There’s a lot to be said for growth company culture. On the one hand, it can be fast-moving, invigorating and entrepreneurial. But it can also be a bit of a pressure cooker, requiring employees to work quickly and juggle varied responsibilities at the same time.
There may be even more pressure on CFOs, whose role has expanded over the last several decades. Finance chiefs at growth companies need to be able to “pivot quickly into different situations,” says Tania Secor, CFO at Gerson Lehrman Group (GLG), the country’s largest expert network firm.
GLG, which is backed by private equity firms Silver Lake and Bessemer Venture Partners, has grown rapidly since it launched in 1998. The firm manages more than 350,000 professionals worldwide and rakes in about $300 million in annual revenue. (Indeed, its public presence was raised considerably several years ago by clients who may have used its services for insider trading, though GLG was not accused of any wrongdoing.)
Few are better positioned to toggle between strategy, operations and other areas than Secor, a former CFO at Businessweek and Bloomberg and former senior director of finance at McGraw-Hill.
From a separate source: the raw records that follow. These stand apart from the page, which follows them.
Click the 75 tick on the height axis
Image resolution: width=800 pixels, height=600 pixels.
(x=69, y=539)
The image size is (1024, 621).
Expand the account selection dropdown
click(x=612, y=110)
In 2009, Secor garnered significant operational experience when she led the sale of Businessweek to Bloomberg. She’s also a former vice president at Weiss, Peck & Greer Private Equity Group.
CFO recently spoke with Secor about her challenges as finance chief at the fast-growing expert network.
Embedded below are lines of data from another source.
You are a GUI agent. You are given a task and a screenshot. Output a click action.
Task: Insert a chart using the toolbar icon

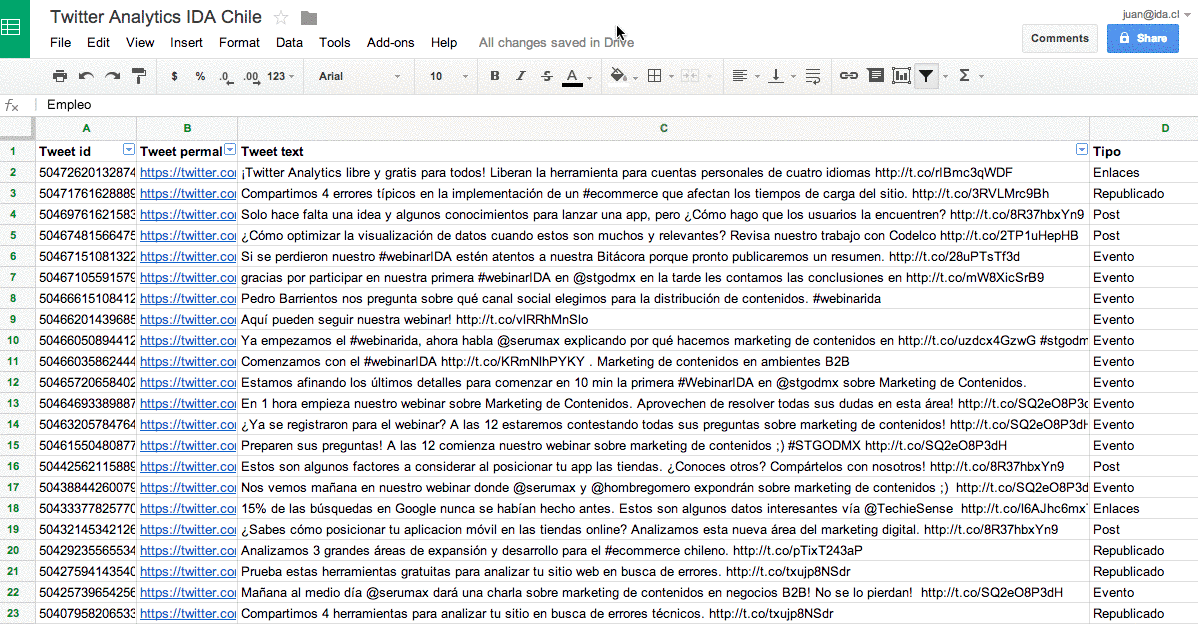[901, 75]
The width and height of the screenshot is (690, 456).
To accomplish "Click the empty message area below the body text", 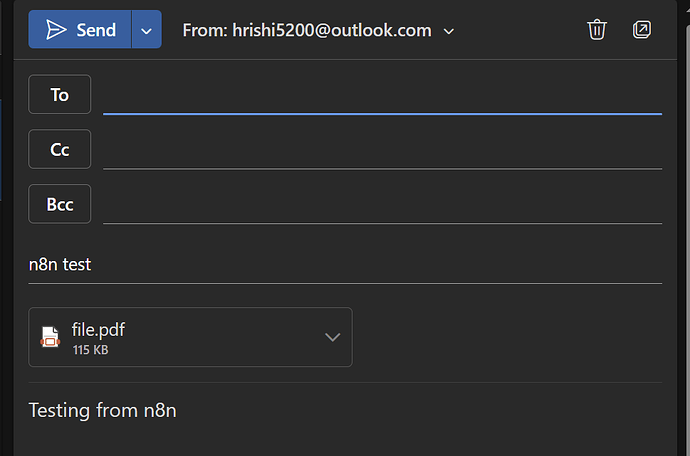I will [x=345, y=440].
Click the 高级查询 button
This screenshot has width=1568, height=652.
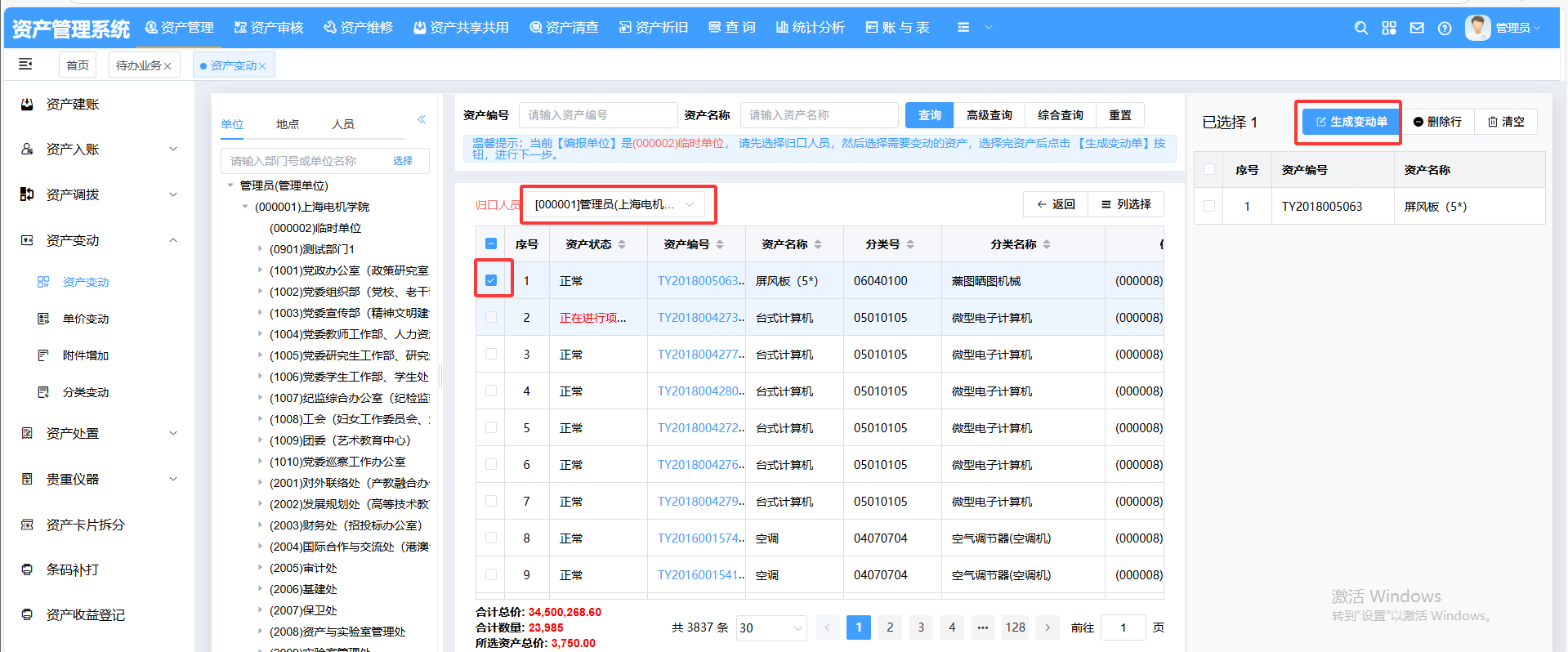click(989, 115)
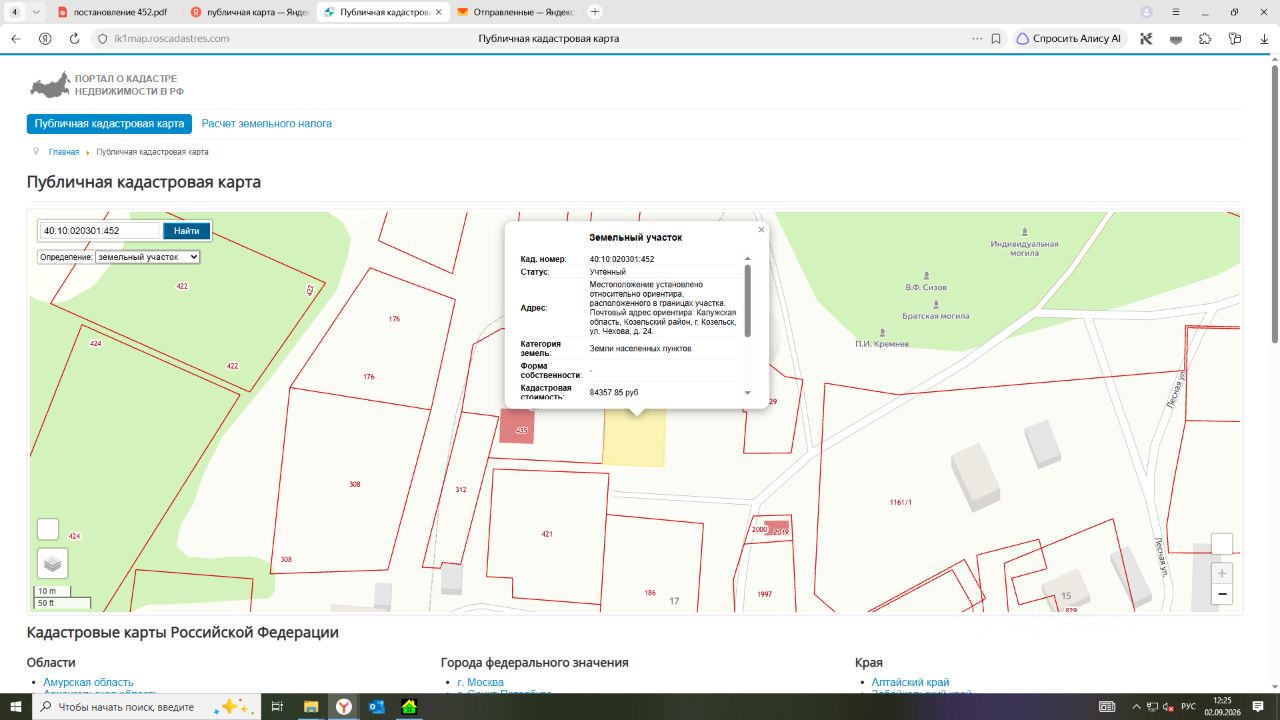Image resolution: width=1280 pixels, height=720 pixels.
Task: Zoom in with the plus map button
Action: point(1221,574)
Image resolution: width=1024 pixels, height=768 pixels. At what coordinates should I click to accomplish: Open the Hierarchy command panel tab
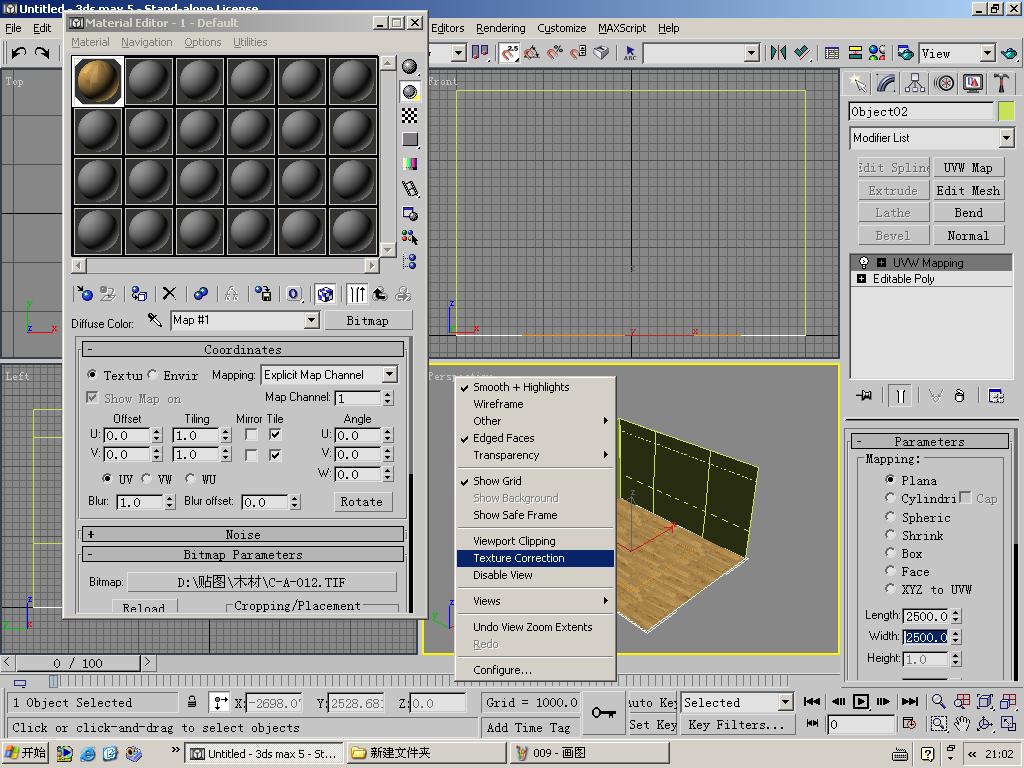coord(915,84)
What is a typical day like for you?
The core of my background is finance and accounting, but my role here is fairly expansive. It includes managing the facilities of our 22 offices globally. I also oversee human resources, and the strategy team reports to me. On any given day I could be negotiating a vendor agreement, or I could be discussing our capital structure with the board, or we could be talking about a new product. Or I could just be a coach to the heads of the business. We have so many opportunities for growth, and at the end of the day, my job is to help prioritize our resources to make sure we’re capitalizing on those opportunities.
How did your previous jobs prepare you for your current role?
When you’re CFO at a middle-market company and you’re private or backed by PE investors, you need to be both strategic and operational. I have to be strategic in thinking about growth acceleration and where the business is headed. But I also have to make sure the bills get paid.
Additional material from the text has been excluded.